She's a bitch though. |
Wow, no advice, but that is so rude. Did you confront your sister about it? I don't see any other choice that picking a different name, but man, that sucks! |
Wow - this just seems so wrong. I've thought about using my dad's name (which is my brother's name as well) for a child and I would NEVER do it without confirming with my brother first that he was absolutely ok with it (that doesn't even take into consideration if he'd TOLD me he might use it which he never has) - that said, my husband and his first cousin have the same name (named after a great grandfather) and it's never been an issue - it was sisters that both did it and well it just is. . .name your daughter what you want. . . |
Wow, your sister has some serious sibling rivalry issues. No idea what I would do in that situation but it sucks! Wow. |
It's life. Sorry for that, because it is frustrating. Best course of action is simply to stick to your plans. You like the name, and the cousins will adjust to having the same name. It might end up being something endearing later on (I can see all these pictures labeled, "the two Abigails on a swing", etc). Who knows why your sister took the name (maybe she had thought about it before you announced and was wracked with pain for the last months trying to figure out a way to tell you, and maybe she was resentful that you "called it" before her). I think it's just best now (and for most decisions) to stick to what works for you and let others do the same. |
I think you and DH need to decide what you want to do - though not necessarily right away - and then go with that. Will it be potentially weird if both girls have the same name? Sure, but something will get figured out.

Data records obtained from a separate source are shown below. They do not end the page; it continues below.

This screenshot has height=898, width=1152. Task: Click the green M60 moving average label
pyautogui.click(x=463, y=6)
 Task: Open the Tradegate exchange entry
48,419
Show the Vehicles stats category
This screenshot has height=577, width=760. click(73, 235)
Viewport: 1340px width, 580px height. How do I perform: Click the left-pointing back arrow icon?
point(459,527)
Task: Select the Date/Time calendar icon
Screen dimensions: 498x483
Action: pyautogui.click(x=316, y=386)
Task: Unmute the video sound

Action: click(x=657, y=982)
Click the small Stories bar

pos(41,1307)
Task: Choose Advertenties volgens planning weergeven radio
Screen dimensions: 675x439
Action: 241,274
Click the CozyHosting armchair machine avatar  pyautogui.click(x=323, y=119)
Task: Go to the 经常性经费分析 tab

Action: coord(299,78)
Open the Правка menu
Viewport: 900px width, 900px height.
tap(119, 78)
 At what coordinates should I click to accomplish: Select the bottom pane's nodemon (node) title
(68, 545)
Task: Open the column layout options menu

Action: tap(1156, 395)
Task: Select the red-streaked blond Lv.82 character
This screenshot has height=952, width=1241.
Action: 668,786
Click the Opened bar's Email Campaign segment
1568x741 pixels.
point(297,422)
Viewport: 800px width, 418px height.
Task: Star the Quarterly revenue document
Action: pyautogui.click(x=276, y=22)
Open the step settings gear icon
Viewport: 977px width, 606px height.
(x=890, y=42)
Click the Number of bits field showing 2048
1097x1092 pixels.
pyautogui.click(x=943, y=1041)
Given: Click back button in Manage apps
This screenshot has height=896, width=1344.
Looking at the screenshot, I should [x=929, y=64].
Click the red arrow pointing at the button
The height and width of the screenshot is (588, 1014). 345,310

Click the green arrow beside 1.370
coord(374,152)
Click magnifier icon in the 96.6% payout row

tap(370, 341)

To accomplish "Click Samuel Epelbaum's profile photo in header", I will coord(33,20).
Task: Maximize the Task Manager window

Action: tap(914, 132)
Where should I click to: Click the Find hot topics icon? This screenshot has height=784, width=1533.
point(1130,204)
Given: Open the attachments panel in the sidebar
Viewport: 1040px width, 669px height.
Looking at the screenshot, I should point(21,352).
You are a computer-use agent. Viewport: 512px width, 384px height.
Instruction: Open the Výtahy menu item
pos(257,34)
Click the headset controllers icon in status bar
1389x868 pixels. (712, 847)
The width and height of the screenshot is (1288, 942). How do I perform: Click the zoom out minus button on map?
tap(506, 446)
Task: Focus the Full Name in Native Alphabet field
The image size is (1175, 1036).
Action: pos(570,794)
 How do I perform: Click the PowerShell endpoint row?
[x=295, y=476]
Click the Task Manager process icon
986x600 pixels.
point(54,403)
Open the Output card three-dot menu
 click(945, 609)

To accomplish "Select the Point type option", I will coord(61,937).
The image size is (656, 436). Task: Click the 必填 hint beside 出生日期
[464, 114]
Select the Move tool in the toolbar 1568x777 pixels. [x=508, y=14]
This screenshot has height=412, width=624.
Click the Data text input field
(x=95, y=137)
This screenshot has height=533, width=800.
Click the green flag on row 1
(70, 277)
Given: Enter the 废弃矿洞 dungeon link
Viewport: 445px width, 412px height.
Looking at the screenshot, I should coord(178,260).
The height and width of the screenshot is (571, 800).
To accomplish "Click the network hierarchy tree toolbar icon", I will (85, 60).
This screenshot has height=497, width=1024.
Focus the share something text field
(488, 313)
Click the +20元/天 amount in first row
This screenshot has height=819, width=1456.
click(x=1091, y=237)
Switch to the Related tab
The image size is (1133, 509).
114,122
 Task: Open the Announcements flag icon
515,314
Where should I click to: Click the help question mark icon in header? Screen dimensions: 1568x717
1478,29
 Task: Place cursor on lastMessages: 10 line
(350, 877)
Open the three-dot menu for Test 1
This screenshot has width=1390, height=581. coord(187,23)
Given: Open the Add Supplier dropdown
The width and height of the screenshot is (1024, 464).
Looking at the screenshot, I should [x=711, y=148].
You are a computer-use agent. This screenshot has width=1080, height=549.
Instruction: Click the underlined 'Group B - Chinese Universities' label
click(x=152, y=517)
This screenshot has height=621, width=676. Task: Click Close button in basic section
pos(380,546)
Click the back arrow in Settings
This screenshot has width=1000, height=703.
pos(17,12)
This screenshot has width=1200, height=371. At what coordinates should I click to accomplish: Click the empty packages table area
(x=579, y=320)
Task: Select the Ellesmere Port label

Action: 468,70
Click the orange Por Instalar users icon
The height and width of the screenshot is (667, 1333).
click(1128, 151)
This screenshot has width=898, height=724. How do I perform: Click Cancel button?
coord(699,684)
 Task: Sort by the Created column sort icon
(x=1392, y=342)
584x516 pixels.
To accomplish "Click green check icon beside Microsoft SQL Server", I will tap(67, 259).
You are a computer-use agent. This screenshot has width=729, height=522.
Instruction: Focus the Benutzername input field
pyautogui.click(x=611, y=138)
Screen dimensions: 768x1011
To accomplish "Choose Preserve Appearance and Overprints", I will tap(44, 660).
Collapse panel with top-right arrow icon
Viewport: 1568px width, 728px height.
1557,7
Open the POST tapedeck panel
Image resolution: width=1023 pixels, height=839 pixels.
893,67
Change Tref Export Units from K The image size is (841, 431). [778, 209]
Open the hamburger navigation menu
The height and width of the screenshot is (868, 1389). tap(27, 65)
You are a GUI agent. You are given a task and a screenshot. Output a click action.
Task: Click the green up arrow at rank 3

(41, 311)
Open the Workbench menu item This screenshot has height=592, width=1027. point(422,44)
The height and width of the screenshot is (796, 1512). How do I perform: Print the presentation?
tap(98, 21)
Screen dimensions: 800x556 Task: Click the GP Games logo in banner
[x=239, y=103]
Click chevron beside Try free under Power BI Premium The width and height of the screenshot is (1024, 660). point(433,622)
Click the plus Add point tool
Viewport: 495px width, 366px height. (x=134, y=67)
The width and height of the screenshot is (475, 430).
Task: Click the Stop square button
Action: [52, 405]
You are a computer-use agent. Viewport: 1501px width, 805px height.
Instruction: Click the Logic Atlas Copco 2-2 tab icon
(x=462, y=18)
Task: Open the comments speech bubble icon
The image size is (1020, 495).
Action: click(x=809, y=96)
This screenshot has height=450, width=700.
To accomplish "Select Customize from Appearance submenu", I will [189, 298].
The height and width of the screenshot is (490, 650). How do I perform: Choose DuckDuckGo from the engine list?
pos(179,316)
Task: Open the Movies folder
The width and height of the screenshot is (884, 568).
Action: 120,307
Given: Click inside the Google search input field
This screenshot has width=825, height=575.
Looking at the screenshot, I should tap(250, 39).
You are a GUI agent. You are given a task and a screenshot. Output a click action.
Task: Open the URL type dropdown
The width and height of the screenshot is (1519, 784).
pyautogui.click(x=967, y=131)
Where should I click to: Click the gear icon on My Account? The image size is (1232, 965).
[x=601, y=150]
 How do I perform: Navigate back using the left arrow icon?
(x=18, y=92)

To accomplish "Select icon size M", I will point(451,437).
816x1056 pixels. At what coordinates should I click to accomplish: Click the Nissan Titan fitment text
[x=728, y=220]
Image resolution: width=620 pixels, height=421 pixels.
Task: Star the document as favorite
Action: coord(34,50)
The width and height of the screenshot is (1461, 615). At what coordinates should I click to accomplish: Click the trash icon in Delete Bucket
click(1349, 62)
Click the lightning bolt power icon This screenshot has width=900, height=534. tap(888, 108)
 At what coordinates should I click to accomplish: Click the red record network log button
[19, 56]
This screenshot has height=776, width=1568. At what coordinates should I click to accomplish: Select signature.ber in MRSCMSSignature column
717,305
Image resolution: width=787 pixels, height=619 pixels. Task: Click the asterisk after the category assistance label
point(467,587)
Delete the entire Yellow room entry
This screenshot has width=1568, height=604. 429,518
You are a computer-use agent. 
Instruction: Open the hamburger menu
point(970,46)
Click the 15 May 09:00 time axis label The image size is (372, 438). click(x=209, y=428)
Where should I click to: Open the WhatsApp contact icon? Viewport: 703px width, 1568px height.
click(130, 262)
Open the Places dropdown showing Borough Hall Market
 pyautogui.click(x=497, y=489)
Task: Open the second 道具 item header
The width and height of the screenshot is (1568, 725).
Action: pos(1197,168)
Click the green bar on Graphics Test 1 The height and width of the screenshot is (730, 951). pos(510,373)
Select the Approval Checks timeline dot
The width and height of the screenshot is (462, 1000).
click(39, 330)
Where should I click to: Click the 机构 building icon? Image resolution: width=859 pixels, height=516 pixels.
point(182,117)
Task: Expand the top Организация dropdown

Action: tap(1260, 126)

Though if you decide to go with the name you picked, I would give your sister a heads up that you plan to do so. As sort of an "out of respect for you, and knowing this may be awkward at first, we wanted to let you know and give you time to adjust" situation. |
Just a thought - if your sister was managing two other kids while preggo with #3, she's got a lot on her plate. She may have totally forgotten that you floated the idea of using your own name for your daughter as a likely possibility - your post says that you never told anyone what your decision was. Honestly unless you and your sister have a lot of problems, I'd assume it was an honest oversight, and go from there - either use the name (with warning to your sister) or switch it up. Just think of it as one of those lovely family stories your daughter will enjoy telling her friends about someday. |
Excellent advice. Ditto. |
Use the name you want. |
Use the name. The cousins won't live near each other all their lives. Tell your mom in advance though so she's not confused. |
Choose the name you like best.
Your sister will then think "Oh, so that's where I got the idea from... oops!" and will of course tell all and sundry that you copied her since she gave birth first. Or your baby might turn out to be a boy... like my little "girl' fetus turned out to be! |
OP, given your sisters past behavior, was this most likely a weird move against you or did she space on the name? |
agree with the PP's, use the name you have decided on. Your sister is nuts for using your name, not only is it YOUR name, but you told her. I just had my third child and my sister her second and we could both tell you in minute detail all of the names on our lists... I did NOT want to take one of hers or vice versa. that said, my DH is the son of a family who uses the patriarchs name. His oldest brother was the 2nd, and he did not use his name for either of his two boys and no one else in the family used it either. We definitely considered using it if our third was a boy - and we asked permission from DH's brother who carries that name. he ok'd it but our third was a girl. I think it's pretty bad she did that, but I also think it's not that huge a deal. They won't go to school together. They'll just have the same name. It must be a very pretty name, so just take it as a compliment and move on ![]() |
Good god, that's bizarre! It would be weird enough if she had just used the name you told her you were planning to use, but the fact that it's also YOUR name adds a whole 'nuther layer of craziness to it. She cannot have forgotten that that's the name you told her you were considering given that it's yours and your mother's name!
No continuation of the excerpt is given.